O auge da desconfiança do OPME pode ser definido como o momento em que a operadora de planos de saúde disse: hospital, não pago mais o OPME que você compra porque é muito caro – eu compro.
O que está implícito nesta ação é: hospital, você participa do esquema de superfaturamento de OPME, então eu compro.
No início as pessoas pensaram que os hospitais não gostariam disso. Eu sempre disse que o hospital daria “graças a Deus”. Da mesma forma que o honorário médico, “qualquer dinheiro” que passe pela conta hospitalar e não é do hospital é um estorvo para a administração hospitalar. Controlar o faturamento, recebimento, glosa e repasse de um dinheiro que não é seu só serve para “encher a paciência”, aumentar o custo administrativo e a perda financeira nos litígios de auditoria.
Se todo OPME (que vai ser repassado ao fornecedor) e Honorário Multidisciplinar (que vai ser repassado ao profissional) não passar pela conta o hospital agradece.
A operadora, sabiamente, negociando com os fornecedores deixou de ver coisas que eram muito estranhas:
- Por que um mesmo OPME (exatamente o mesmo) sempre foi vendido por “X” no “Hospital A”, e sempre foi vendido por “Y” no “Hospital B”, pelo mesmo fornecedor ?
- Por que um mesmo OPME (exatamente o mesmo) sempre foi vendido por “X” para ela, e por “Y” para outra operadora, pelo mesmo fornecedor ?
- Por que um mesmo OPME (exatamente o mesmo) tem preço menor se o hospital comprar para paciente do SUS, do que se for comprado para paciente da Saúde Suplementar ?
Quando ela disse “hospital eu compro”, eliminou a desconfiança que estes fatos ocorrem pela participação do hospital que fatura um percentual sobre o preço do produto – se compra por mais, ganha mais, se compra por menos, ganha menos.
Este percentual, diga-se de passagem, justíssimo, tem como justificativa a necessidade do hospital comprar, receber, aferir, esterilizar, controlar a rastreabilidade, e mais uma série de atividades relacionadas à logística que envolve adquirir um produto e garantir que não haja nenhum problema para inserir no corpo de um ser humano. Quem não conhece a rotina hospitalar não tem ideia do que significa isso: posso lhe garantir que é das coisas mais caras que se relacionam com a logística hospitalar – não existe nada mais complexo, caro e crítico, e raríssimas coisas significam tanto risco para o paciente do que inserir um “corpo estranho” nele.
Mas “o mundo dá voltas”.
Da mesma forma que a operadora desconfiou que o hospital poderia estar “casado com o esquema” agora que a prática de aquisição de OPME por parte da operadora avançou, o hospital passa a desconfiar que a operadora pode estar “casando com o esquema”.
Na situação anterior, quanto maior o valor, maior a taxa hospitalar.
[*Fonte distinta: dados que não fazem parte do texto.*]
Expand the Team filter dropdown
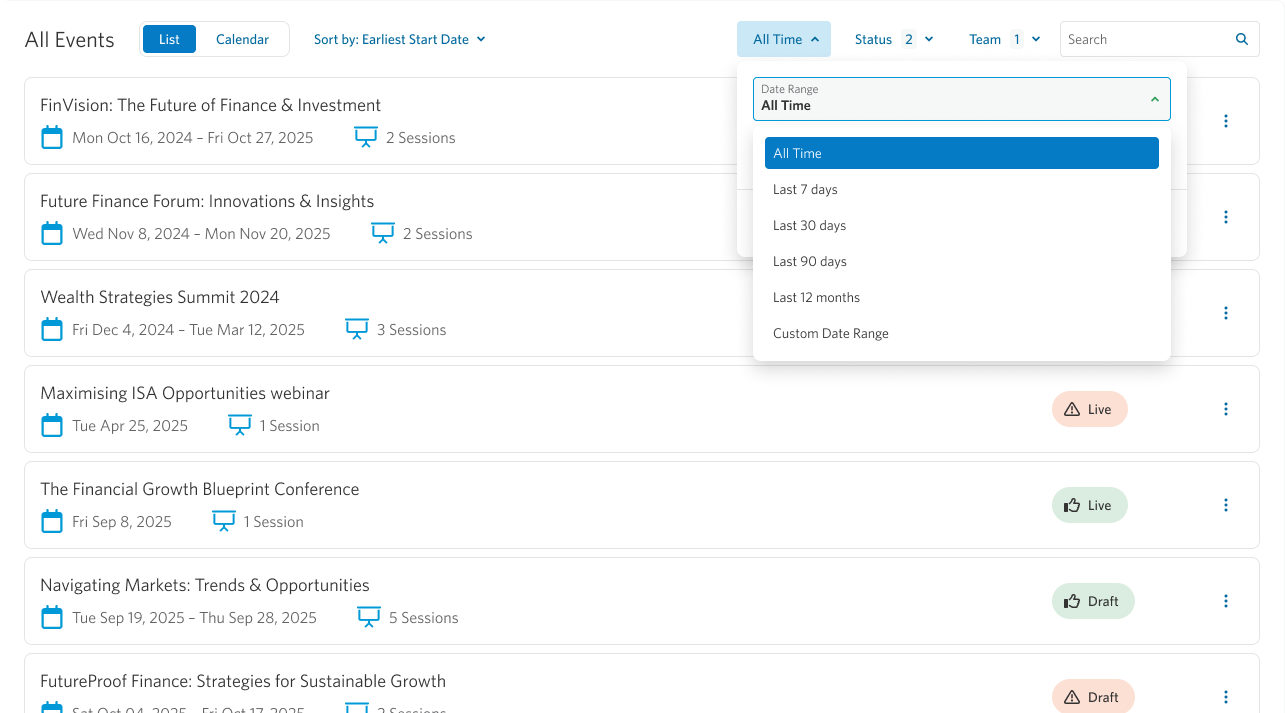The width and height of the screenshot is (1285, 713). pos(1004,40)
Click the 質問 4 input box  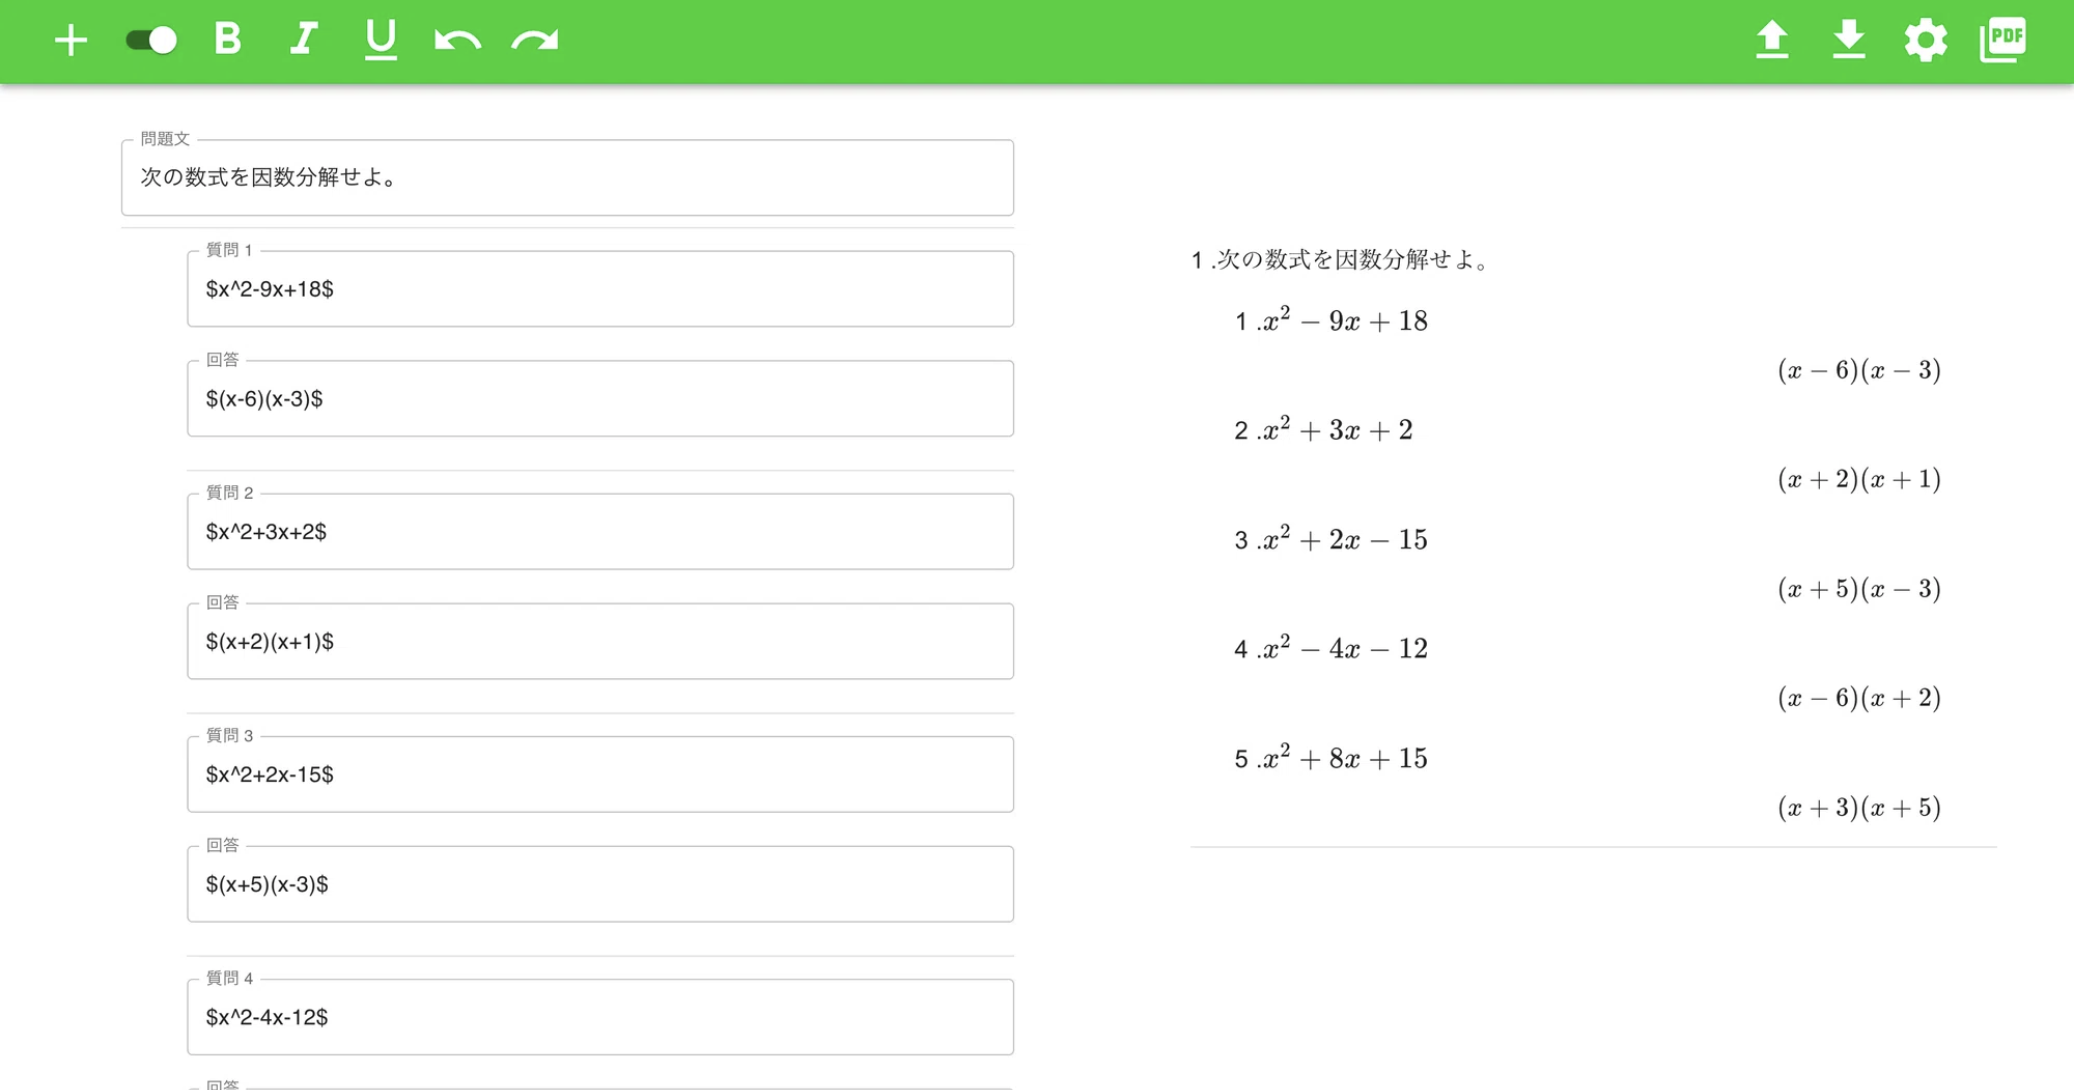601,1017
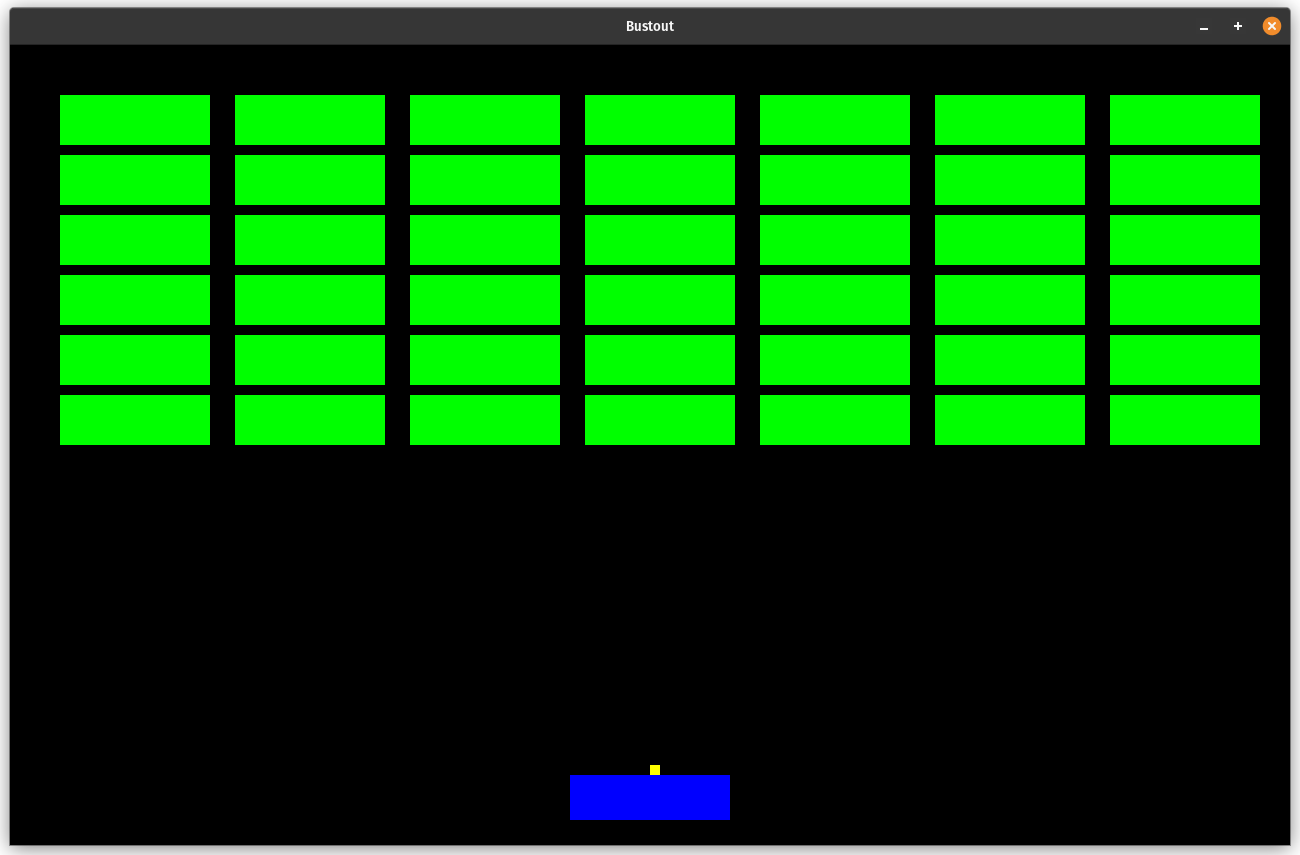The height and width of the screenshot is (855, 1300).
Task: Close the Bustout window
Action: (x=1271, y=26)
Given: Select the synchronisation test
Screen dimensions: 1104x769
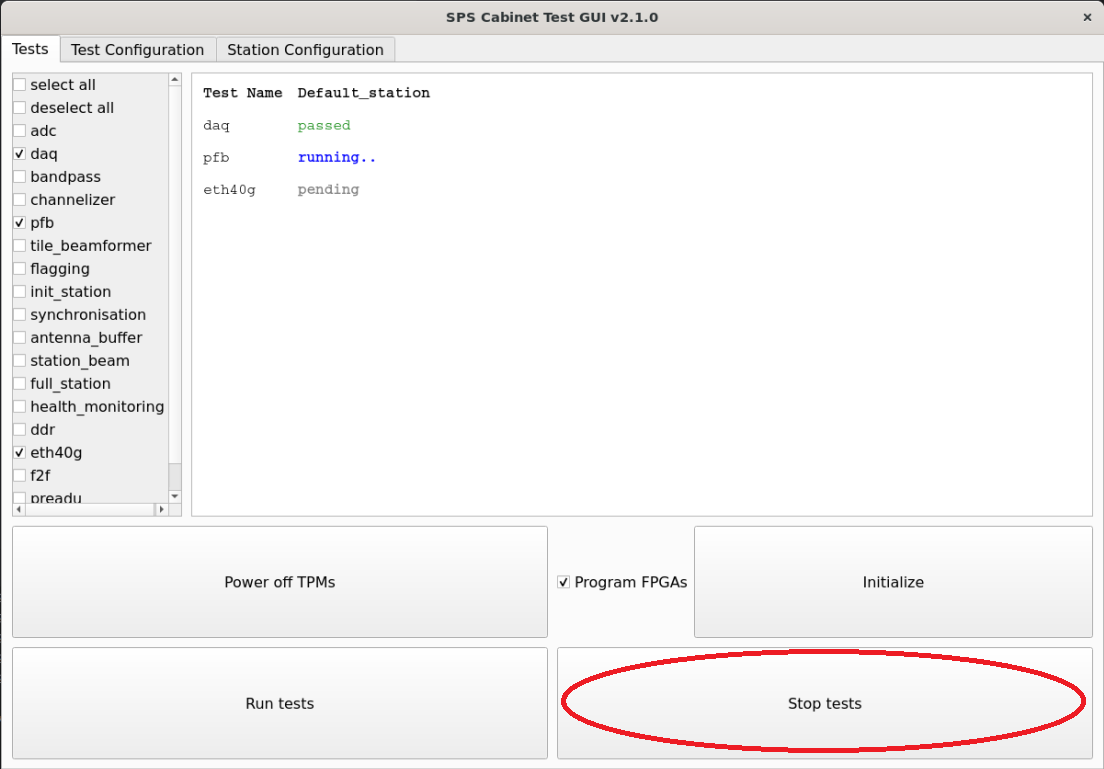Looking at the screenshot, I should [19, 314].
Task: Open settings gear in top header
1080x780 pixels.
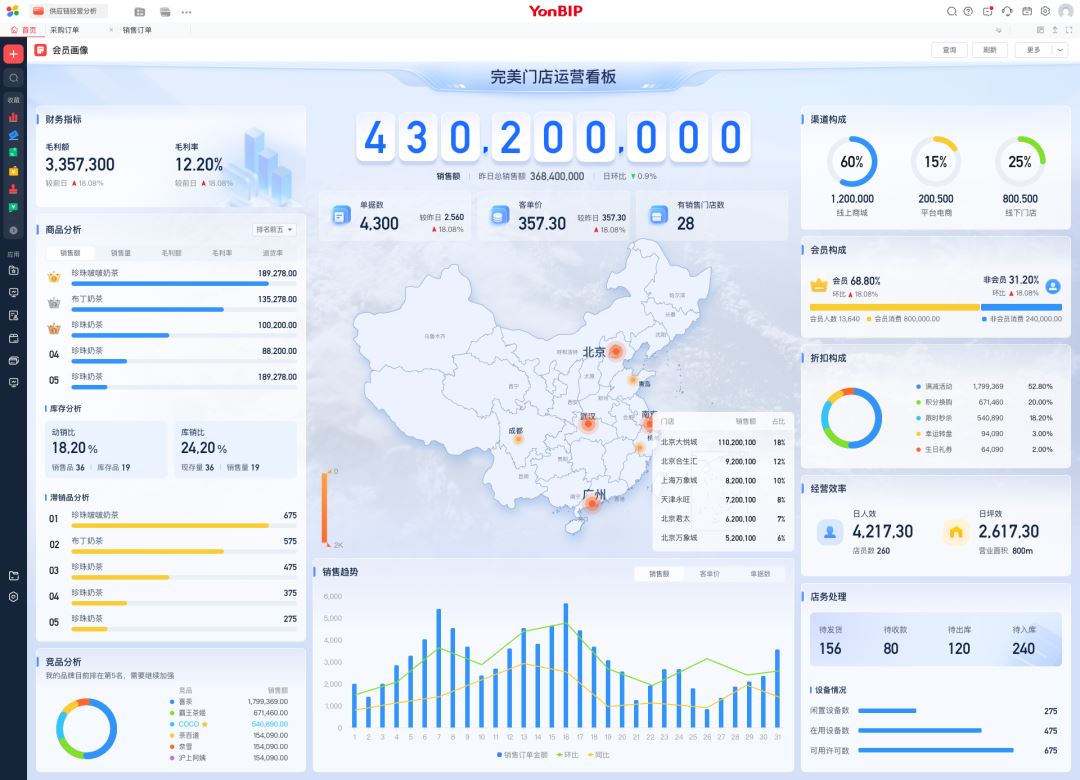Action: [1045, 11]
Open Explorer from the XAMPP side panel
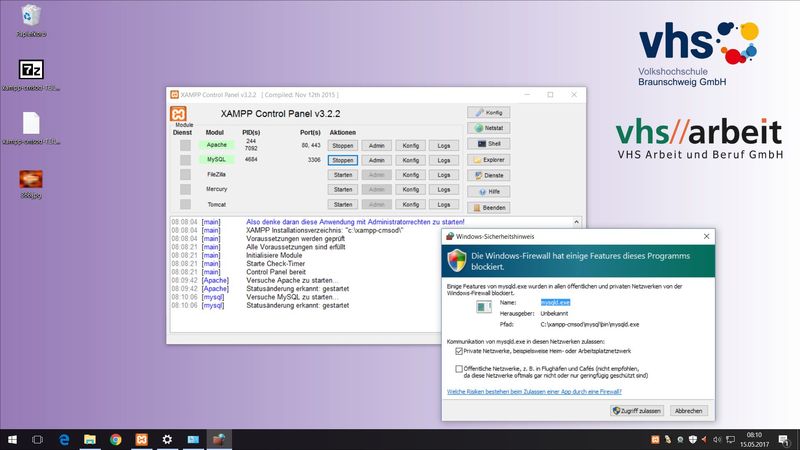This screenshot has height=450, width=800. point(489,159)
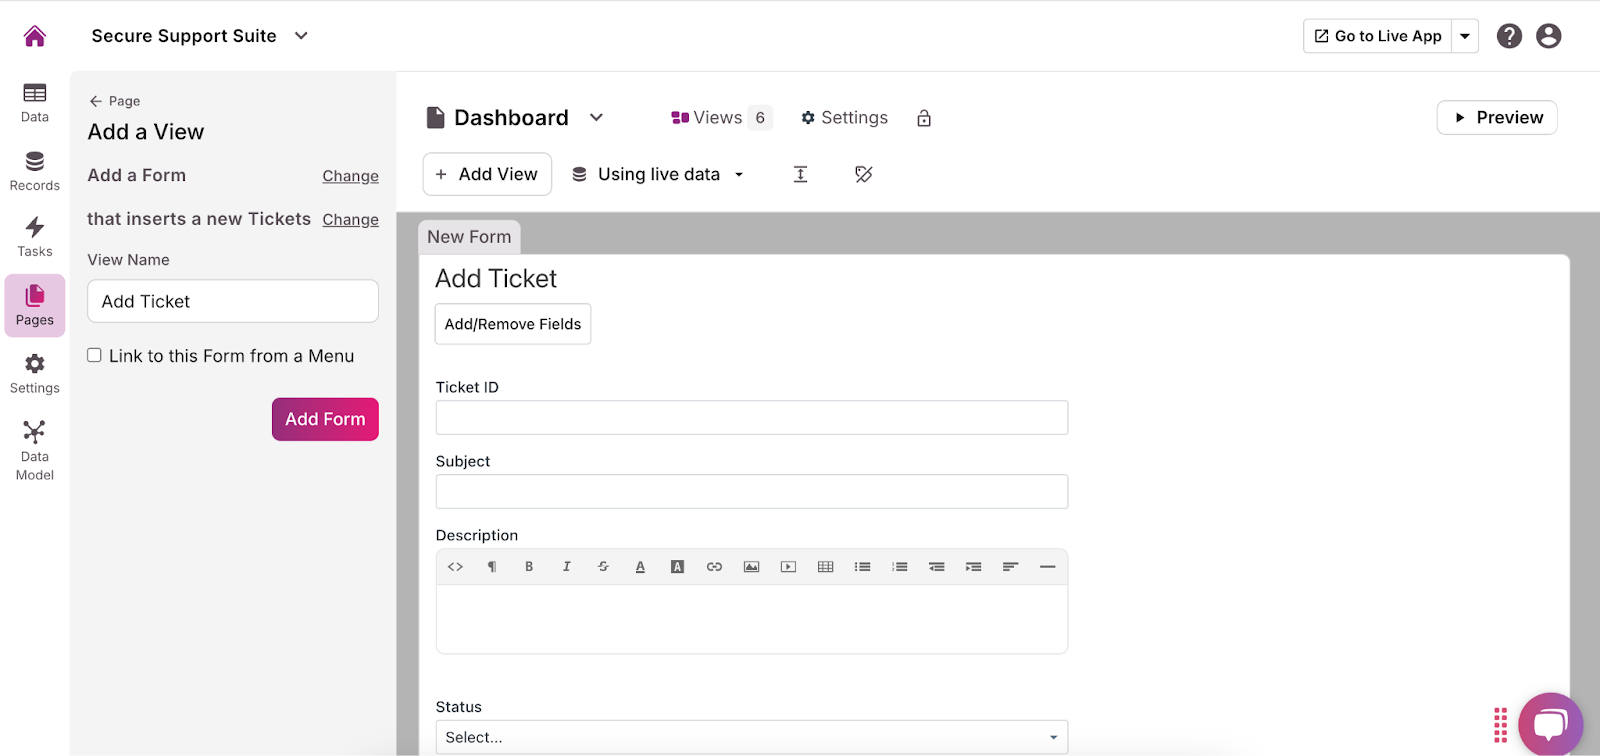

Na atual, quanto menor o valor menor a taxa hospitalar – e quem garante que a operadora não está “maquiando” o valor de compra para menor, e assim remunerando a taxa hospitalar “para baixo”?
Para eliminar esta desconfiança, por incrível que pareça, o hospital deveria auditar os processos de compra da operadora ... “olha isso” ... o hospital que historicamente é auditado pela fonte pagadora agora tem o pleno direito de auditar o pagador.
Todos nós sabemos que hospitais não têm estrutura para isso ... coitados ... mal tem estrutura para cuidar adequadamente dos seus processos internos, quanto mais dispor de uma estrutura para aferir processos externos – hospital não existe para isso: existe para cuidar de pacientes.
Como o mercado (a livre concorrência) se adapta, o que estamos assistindo é uma pré definição de taxa de OPME, ou seja, a fixação do valor da taxa.
Nada mais justo: se existe custo para manipular o OPME, e se o custo pode ser aferido, é o momento da taxa de OPME deixar de ser variável em função do preço do produto, para passar a ser fixa em relação ao “trabalho que dá ao hospital”. Esta negociação já se verifica e aumenta gradativamente a ponto de já ser considerada tendência.
Nos últimos cursos e oficinas do modelo GFACH, já pude aferir com participantes que trabalham em diversas operadoras e hospitais que é um item permanente na agenda do comercial dos dois lados.